Der Erfolg der Verkehrswende ist eine Frage der Sozialisation, sagt Wiesbadens Verkehrsdezernentin Sigrid Möricke (SPD). Sie und Radverkehrsplanerin Rosa Jahn stellten sich den Fragen der FR.

Das von der Stadt Wiesbaden in Auftrag gegebene Radverkehrsgutachten liegt schon seit Mai in der Verwaltung, allerdings noch unter Verschluss. Noch in diesem Monat möchten Verkehrsdezernentin Sigrid Möricke (SPD) und Radverkehrsplanerin Rosa Jahn mit Gutachten an die Öffentlichkeit gehen.

Frau Möricke, das 195-seitige Gutachten des Bonner Verkehrsexperten Arne Blase enthält rund 1000 Vorschläge, wie der Radverkehr in Wiesbaden optimiert werden kann. Wie verbindlich sind diese Vorschläge für die Stadt?
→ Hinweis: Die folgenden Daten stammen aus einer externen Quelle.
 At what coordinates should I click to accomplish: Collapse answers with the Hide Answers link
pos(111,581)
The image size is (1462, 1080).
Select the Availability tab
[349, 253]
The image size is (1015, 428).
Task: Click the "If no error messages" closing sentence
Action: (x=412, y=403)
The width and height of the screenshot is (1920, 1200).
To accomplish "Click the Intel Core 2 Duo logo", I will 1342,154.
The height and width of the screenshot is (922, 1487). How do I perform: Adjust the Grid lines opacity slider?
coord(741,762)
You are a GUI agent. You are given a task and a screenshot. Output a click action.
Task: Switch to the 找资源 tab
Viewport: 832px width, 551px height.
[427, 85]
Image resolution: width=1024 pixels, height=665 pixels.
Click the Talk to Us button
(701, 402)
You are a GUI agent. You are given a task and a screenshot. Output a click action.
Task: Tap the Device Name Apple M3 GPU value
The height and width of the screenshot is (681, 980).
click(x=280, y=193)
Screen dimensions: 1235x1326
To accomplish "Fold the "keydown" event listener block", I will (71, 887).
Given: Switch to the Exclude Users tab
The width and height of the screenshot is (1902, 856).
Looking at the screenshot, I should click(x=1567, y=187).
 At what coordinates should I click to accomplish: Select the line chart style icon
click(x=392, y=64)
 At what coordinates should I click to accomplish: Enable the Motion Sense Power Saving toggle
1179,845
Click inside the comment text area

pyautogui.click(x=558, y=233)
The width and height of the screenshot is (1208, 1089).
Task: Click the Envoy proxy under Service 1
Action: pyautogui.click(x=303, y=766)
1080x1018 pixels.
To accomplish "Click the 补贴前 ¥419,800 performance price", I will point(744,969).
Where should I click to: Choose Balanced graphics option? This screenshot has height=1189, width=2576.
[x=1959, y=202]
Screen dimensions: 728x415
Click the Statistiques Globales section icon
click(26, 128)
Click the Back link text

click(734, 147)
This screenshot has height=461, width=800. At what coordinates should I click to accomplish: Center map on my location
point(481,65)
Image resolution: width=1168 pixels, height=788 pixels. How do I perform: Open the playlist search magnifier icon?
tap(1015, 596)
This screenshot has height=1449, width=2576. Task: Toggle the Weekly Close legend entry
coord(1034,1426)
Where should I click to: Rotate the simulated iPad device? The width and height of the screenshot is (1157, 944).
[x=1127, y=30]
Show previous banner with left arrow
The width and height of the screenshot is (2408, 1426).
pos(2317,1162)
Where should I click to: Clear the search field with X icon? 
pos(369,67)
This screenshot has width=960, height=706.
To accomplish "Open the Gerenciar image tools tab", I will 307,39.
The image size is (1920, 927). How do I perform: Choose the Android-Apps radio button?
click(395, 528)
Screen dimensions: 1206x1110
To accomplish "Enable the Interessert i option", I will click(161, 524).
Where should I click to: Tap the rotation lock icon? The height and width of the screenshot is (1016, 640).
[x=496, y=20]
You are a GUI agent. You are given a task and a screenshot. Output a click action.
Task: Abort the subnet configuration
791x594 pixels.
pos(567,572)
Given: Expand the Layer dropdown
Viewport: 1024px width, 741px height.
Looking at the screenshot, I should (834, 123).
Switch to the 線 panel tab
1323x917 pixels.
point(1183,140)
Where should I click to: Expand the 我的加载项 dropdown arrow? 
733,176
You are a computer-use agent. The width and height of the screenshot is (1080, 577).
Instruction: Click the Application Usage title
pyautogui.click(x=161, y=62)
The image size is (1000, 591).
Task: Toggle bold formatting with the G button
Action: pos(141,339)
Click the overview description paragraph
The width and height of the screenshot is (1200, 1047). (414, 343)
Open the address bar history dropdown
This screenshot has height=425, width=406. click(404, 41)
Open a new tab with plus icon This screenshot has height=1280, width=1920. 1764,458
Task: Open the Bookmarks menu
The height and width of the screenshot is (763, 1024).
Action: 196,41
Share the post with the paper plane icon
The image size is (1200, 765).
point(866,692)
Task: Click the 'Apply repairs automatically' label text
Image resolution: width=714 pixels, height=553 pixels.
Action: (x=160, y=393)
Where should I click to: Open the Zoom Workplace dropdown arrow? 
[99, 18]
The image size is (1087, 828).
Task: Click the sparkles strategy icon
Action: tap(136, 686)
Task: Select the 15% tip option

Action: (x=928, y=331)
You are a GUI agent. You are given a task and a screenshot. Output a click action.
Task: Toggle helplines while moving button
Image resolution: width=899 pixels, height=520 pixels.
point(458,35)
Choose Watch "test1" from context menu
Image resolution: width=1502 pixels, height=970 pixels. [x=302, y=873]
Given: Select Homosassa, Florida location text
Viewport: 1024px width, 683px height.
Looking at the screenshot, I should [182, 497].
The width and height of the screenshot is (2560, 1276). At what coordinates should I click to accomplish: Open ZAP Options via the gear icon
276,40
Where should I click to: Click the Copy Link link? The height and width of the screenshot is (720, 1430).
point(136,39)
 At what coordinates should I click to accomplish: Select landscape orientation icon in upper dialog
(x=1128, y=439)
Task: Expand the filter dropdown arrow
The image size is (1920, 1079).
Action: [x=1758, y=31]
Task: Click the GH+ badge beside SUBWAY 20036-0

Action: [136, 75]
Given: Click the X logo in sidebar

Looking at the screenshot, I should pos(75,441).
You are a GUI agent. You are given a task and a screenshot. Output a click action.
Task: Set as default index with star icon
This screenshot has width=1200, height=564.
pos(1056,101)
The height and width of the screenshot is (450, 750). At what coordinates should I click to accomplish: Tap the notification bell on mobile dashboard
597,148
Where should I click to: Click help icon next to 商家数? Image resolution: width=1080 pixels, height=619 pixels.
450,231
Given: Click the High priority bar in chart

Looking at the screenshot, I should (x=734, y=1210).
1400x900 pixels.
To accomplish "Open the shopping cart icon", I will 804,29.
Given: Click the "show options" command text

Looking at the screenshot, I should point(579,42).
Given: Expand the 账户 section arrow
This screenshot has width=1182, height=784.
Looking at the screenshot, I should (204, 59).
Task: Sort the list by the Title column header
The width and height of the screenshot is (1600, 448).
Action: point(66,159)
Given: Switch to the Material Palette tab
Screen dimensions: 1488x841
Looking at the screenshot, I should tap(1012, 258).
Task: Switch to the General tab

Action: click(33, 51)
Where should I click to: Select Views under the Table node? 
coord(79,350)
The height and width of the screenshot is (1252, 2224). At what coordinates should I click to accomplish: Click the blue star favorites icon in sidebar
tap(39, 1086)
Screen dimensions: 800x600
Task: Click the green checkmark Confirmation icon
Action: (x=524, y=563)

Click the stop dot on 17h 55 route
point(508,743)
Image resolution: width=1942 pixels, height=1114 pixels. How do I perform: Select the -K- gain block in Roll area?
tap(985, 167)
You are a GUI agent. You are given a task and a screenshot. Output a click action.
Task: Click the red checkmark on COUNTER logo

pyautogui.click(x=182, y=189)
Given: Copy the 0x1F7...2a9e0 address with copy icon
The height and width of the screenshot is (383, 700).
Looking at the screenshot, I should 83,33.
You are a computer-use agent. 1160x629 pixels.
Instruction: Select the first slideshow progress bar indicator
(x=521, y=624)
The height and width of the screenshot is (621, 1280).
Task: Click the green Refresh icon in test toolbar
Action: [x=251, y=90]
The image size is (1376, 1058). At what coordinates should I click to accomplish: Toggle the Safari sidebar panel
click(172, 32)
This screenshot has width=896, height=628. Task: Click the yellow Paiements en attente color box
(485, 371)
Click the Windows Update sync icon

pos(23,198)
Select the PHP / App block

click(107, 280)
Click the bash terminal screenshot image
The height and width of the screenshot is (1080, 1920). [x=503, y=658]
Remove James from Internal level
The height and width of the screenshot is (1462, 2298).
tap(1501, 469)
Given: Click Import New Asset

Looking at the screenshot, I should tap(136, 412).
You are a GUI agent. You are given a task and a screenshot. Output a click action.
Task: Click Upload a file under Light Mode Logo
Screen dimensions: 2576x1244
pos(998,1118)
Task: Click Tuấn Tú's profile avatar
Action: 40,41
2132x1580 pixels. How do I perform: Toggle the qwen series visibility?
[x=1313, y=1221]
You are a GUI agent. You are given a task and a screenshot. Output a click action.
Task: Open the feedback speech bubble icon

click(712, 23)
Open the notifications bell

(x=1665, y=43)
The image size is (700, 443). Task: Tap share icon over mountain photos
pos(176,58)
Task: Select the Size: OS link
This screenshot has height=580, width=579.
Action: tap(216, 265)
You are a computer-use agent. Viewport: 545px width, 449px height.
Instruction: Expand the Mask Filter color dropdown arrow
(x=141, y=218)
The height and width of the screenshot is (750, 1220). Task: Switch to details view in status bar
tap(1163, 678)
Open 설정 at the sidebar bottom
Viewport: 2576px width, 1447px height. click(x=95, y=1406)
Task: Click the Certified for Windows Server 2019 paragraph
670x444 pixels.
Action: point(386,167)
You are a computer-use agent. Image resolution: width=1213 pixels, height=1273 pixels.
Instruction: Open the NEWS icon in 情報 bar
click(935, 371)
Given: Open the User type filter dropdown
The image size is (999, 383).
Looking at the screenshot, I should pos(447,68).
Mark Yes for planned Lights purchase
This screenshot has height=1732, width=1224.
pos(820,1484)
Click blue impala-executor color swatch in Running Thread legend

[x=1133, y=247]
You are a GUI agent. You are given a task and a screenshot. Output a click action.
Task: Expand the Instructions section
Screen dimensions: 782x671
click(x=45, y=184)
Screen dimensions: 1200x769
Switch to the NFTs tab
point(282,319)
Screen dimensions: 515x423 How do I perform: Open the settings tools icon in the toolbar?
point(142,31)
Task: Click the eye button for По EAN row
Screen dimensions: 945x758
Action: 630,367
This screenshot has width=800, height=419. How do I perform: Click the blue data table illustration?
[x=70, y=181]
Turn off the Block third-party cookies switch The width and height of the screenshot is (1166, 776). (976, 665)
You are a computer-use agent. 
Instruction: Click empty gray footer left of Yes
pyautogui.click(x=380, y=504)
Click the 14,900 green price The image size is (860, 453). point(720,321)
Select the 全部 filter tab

Sigrid Möricke: Das Gutachten soll den städtischen Gremien und lokalen Akteuren als Grundlage für Diskussionen und Weichenstellungen zur Förderung des Radverkehrs in Wiesbaden dienen. Wirklich bindend werden Vorschläge aus dem Konzept erst, wenn über konkrete Umsetzungsmaßnahmen beraten und Gremienbeschlüsse gefasst wurden. Ich erwarte in dem Radverkehrsplan von Herrn Blase Analysen und Empfehlungen. Diese sind nach Vorlage des Gutachtens zunächst von betroffenen Fachbereichen wie den Straßenbaulastträgern, Verkehrsplanern, Straßenverkehrsbehörden und der Lokalen Nahverkehrsorganisation zu bewerten. Umsetzbare Maßnahmen müssen beschlossen werden und können dann Stück für Stück abgearbeitet werden. Das gleiche Verfahren wie beim Nahverkehrsplan, den die Rathausgremien nach intensiver Beteiligung von Behörden und Ortsbeiräten Mitte Juli nun beschließen, ohne gleichzeitig alle darin aufgezeigten Einzelmaßnahmen mit zu beschließen.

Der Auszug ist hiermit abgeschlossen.